Game Development Reference
15.3 Serious Games Challenges
Faced with such disparate markets and formats as the ones described above, game
writers may find writing for serious games a challenge. However, some commonali-
ties exist across all serious games. Typically, the client will not be a game developer
or publisher, and the players will not be hardcore gamers. Furthermore, because of
the nature of serious games, a writer may need to interact with subject matter experts
who may never have played video games before.
Different Clients, Different Expectations
For years, corporate trainers, e-learning specialists, and instructional designers have
penned scenarios and synopses without regard to entertainment. It may be hard to
convince clients that a game writer is actually needed. They're reluctant. Will a game
writer turn their inoffensive software into a Grand Theft Auto clone?
On the opposite extreme, there are those clients who are already gung-ho about
video games. They believe that video games will give their projects added pizzazz.
They nurse a game writer within. They have lots of ideas of where the story will go,
how the game will be, and how it should be written. They, in fact, would not mind
writing the whole game themselves if only they knew how to start.

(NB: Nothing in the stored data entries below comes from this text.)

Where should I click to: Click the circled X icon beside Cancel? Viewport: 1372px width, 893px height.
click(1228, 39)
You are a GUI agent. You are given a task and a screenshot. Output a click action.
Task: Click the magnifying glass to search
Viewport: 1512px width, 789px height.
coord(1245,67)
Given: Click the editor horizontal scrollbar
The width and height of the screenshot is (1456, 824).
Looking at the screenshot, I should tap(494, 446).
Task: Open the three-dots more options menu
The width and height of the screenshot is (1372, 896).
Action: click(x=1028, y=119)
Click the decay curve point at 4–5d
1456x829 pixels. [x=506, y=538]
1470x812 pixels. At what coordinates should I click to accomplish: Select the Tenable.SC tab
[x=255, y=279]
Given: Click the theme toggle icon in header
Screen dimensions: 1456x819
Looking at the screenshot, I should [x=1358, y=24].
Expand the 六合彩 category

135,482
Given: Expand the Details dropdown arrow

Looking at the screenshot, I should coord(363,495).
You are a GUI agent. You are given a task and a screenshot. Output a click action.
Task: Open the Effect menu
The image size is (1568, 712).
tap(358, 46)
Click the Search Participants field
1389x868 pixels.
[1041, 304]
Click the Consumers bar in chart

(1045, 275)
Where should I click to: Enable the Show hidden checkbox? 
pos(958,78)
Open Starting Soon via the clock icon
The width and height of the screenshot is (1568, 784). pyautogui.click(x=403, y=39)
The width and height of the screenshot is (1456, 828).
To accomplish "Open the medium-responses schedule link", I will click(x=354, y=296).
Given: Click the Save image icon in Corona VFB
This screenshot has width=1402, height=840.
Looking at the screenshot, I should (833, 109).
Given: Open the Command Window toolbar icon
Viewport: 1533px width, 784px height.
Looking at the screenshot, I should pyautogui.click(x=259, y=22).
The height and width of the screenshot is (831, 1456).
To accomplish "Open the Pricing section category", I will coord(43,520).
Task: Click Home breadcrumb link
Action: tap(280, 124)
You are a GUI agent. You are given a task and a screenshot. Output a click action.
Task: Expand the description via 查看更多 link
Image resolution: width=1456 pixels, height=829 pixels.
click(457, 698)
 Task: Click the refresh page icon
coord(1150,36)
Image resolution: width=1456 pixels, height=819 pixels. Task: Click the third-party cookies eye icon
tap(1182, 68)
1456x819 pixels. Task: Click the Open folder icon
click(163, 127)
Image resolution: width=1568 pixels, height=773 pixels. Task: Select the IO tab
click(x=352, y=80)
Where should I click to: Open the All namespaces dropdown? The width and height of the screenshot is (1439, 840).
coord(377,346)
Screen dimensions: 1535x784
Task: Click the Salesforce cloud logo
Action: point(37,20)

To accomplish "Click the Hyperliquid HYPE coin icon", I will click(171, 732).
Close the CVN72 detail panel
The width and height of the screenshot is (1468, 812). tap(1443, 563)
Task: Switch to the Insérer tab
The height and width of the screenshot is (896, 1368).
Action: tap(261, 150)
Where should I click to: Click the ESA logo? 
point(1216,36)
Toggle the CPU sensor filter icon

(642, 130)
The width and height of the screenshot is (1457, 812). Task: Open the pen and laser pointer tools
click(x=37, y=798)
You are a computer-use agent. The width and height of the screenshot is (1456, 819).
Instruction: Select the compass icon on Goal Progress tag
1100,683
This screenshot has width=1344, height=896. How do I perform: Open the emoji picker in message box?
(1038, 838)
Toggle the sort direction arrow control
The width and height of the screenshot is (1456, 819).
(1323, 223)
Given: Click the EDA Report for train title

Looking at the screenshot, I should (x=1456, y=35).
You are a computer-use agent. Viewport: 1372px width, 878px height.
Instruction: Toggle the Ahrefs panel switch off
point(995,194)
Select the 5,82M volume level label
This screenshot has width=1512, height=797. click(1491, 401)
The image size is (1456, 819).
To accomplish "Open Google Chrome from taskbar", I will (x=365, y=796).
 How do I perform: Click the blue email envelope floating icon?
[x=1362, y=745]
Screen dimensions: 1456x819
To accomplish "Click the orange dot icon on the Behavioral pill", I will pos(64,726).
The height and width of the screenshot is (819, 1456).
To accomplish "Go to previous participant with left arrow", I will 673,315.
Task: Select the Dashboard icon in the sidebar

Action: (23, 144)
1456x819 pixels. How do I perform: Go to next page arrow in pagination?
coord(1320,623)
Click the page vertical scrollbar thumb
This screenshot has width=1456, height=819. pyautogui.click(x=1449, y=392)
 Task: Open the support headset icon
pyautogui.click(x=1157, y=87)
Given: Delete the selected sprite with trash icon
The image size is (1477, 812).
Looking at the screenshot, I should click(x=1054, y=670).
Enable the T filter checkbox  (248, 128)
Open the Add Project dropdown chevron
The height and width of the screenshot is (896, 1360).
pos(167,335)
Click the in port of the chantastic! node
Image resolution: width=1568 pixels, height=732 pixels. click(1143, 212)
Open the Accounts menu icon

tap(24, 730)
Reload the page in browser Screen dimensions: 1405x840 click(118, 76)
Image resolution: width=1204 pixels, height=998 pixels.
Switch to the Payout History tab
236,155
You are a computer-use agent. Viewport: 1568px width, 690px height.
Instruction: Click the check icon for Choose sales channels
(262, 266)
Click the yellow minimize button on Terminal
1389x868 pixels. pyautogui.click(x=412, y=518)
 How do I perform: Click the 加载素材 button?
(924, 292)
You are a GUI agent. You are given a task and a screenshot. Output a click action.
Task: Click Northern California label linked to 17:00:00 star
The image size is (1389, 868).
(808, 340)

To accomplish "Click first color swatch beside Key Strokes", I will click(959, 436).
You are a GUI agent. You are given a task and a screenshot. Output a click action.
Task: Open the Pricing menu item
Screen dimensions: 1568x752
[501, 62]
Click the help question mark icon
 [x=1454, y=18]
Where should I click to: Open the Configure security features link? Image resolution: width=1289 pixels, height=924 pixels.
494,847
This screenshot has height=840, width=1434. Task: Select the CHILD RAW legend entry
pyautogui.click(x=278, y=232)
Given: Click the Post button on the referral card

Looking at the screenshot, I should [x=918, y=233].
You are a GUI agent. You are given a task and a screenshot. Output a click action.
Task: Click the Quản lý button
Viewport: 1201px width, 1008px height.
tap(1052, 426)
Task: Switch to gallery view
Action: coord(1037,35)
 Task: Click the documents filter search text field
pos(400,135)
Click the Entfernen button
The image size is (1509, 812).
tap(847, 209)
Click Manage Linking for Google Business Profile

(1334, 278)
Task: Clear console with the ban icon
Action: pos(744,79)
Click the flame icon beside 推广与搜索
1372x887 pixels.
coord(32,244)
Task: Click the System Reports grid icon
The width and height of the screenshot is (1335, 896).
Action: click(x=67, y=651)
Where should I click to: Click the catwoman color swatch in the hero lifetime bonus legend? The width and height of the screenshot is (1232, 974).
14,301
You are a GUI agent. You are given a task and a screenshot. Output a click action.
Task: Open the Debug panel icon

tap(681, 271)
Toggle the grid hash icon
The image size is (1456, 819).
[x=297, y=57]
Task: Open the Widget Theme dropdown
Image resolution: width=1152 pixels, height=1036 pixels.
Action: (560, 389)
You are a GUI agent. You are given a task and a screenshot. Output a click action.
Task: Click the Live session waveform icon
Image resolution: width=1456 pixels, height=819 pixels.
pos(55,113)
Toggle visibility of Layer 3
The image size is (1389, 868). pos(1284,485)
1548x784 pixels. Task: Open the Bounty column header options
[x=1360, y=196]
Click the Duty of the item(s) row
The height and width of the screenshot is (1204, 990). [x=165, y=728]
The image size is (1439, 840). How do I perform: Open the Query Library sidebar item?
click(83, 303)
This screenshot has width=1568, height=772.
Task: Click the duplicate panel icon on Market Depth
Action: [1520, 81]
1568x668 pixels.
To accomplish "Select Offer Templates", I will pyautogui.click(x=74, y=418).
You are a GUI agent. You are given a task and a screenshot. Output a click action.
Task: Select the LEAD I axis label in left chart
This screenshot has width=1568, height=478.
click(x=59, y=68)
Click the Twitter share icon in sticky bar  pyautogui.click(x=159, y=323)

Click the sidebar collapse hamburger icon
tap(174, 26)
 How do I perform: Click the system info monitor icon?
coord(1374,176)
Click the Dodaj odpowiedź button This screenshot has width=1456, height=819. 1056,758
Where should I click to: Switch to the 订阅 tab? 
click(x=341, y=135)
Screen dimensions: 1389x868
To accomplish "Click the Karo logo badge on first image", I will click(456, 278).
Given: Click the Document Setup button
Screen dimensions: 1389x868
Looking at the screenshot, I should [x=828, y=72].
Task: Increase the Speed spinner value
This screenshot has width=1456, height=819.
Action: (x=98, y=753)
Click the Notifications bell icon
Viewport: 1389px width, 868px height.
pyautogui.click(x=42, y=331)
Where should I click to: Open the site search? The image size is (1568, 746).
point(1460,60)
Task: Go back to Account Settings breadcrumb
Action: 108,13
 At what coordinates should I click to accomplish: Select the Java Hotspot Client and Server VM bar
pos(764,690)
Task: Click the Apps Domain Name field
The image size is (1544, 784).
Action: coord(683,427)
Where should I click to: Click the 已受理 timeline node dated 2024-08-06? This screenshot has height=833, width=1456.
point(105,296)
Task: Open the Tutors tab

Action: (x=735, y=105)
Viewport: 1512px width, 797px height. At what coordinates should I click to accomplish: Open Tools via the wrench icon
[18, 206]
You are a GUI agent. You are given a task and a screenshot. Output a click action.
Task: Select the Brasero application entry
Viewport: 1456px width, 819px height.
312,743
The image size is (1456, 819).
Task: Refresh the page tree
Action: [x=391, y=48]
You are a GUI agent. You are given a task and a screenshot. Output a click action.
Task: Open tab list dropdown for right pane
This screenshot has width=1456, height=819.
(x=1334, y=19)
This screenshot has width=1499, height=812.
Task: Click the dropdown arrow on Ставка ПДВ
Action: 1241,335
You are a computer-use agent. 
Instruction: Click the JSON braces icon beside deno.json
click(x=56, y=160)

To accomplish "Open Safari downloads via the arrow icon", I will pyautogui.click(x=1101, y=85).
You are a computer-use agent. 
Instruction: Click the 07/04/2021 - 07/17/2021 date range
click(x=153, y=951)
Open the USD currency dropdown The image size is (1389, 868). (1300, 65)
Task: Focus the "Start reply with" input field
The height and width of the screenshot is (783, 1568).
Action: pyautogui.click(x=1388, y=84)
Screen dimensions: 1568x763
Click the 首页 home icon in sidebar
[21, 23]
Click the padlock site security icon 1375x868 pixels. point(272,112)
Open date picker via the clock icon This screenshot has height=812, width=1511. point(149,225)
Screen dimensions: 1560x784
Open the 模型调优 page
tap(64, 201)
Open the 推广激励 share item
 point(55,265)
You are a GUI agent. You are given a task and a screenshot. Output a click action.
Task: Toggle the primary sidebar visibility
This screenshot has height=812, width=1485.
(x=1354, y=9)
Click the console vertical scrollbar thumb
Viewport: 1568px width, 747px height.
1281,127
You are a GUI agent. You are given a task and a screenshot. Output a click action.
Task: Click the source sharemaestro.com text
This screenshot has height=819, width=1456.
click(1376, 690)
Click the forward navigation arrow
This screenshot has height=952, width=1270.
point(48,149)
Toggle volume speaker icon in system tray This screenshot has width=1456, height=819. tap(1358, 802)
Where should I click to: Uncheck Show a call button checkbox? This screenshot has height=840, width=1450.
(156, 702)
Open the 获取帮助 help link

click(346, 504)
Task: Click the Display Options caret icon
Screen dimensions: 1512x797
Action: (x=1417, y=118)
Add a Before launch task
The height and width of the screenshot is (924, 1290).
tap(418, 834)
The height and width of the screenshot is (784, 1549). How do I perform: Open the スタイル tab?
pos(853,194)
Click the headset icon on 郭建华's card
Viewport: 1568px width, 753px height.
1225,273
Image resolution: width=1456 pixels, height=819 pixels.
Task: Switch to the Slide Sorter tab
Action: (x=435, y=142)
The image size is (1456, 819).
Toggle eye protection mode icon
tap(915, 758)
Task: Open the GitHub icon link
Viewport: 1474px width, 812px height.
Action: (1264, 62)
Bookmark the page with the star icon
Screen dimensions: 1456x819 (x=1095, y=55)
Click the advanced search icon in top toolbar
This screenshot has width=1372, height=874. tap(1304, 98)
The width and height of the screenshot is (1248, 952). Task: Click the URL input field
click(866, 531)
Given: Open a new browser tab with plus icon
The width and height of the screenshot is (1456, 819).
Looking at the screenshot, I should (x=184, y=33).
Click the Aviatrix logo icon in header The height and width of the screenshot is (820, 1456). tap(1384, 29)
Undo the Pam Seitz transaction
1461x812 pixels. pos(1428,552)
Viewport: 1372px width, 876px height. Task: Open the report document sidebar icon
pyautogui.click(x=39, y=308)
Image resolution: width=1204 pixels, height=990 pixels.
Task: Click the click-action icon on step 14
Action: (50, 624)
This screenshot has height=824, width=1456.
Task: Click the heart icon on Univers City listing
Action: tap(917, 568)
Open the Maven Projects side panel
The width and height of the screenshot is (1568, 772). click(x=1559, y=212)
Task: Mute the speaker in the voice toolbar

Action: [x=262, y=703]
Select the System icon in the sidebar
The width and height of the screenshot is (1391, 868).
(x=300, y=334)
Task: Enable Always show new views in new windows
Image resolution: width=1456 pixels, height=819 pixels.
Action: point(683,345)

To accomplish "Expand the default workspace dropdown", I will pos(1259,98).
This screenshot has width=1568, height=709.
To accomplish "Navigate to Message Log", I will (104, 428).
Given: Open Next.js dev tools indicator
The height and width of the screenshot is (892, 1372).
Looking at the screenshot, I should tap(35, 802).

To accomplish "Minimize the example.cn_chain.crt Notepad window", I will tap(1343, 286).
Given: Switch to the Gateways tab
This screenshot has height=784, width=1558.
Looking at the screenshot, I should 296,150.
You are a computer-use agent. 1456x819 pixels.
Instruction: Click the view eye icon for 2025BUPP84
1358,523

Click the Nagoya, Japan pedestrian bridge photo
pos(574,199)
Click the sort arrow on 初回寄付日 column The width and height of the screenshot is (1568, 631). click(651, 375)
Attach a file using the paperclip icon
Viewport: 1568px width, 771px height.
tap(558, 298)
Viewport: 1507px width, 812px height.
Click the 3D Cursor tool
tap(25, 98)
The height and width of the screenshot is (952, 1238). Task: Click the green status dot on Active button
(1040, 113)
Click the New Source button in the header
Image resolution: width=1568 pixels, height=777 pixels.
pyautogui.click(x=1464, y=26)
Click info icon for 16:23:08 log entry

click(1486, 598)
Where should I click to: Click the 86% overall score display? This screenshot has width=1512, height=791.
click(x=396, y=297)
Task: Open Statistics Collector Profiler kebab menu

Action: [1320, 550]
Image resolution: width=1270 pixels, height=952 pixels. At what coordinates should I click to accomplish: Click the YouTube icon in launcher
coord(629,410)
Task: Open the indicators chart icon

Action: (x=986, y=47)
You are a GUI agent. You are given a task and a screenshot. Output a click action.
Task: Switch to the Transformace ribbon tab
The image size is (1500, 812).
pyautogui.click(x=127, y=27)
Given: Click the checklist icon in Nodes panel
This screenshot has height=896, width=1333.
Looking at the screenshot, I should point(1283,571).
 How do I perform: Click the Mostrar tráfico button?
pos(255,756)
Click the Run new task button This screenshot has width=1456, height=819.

In both of the above cases, the clients are not knowledgeable about the game
development process. They may not understand why their serious game does not play
like the latest console blockbuster. While it may require more handholding, a game
writer benefits in the long run by educating clients about the writer's role in game
development. Communication ensures that both sides understand the requirements.
In the first scenario, the game writer could address the reluctant client's concerns
by demonstrating an understanding of instructional design or a willingness to work
with an instructional designer. In the second scenario, the game writer needs to
establish boundaries while still taking into consideration the client's ideas.
The best circumstance for a writer is to be hired by a serious game developer,
who then develops the game funded by the non-profit, corporation, or government
agency. However, in some cases, a writer is hired directly by those organizations to
improve a product. Some organizations have been using serious games for years and
thus may be savvy about the process.
Different Audiences, Different Expectations
All games have a target audience. For instance, a game could have a target audience
of men ages 15-35, or women ages 25-45. A Nintendo DS game could be targeted
to attract tween girls. Serious games encompass these audiences and more, such
as the category of products known as “lapware” that targets infants and toddlers
small enough to be snuggled in their parents' laps. Furthermore, serious games could
be targeted toward specific groups: domestic violence survivors, leukemia patients,
resistance groups, political volunteers, and so forth.